• _DATA FOR ANALYSIS_

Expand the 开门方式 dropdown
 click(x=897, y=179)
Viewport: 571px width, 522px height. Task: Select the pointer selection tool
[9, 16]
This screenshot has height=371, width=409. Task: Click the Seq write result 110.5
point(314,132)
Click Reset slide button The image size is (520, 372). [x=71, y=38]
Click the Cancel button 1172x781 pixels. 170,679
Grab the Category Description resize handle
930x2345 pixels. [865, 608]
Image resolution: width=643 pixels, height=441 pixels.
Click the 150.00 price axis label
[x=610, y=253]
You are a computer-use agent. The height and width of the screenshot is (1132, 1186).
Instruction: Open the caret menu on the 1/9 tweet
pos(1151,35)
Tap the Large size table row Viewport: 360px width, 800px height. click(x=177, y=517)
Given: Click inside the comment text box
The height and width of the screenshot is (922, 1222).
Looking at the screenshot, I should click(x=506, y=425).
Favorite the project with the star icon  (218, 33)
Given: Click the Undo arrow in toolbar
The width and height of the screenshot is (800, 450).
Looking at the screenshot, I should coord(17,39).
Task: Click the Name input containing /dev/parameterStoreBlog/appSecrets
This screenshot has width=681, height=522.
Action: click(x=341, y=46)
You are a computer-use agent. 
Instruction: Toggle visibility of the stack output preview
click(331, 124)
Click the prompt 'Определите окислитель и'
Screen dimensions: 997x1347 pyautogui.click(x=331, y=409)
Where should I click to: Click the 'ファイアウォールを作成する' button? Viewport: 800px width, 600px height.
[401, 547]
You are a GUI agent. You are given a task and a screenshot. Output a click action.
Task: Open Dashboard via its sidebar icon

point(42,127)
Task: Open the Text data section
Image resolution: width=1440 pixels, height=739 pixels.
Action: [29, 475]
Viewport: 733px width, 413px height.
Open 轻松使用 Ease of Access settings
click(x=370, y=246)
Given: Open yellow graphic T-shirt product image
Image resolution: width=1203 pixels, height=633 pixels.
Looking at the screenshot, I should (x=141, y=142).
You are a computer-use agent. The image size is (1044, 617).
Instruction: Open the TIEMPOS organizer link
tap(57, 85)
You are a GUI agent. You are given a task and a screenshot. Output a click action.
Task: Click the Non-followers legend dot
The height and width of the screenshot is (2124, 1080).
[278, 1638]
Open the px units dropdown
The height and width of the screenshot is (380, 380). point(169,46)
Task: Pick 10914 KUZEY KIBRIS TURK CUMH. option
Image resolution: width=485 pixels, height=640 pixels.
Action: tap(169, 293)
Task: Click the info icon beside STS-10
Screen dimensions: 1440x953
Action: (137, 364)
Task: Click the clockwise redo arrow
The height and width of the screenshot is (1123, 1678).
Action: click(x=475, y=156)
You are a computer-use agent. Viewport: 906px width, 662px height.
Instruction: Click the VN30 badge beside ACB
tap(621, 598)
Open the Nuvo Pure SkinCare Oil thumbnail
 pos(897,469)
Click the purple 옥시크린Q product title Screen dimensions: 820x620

• _EXERCISE GOAL_
Show each line of the records above containing "product".

• _RESULT OF THIS TASK_
Given: Open yellow graphic T-shirt product image
Click the purple 옥시크린Q product title Screen dimensions: 820x620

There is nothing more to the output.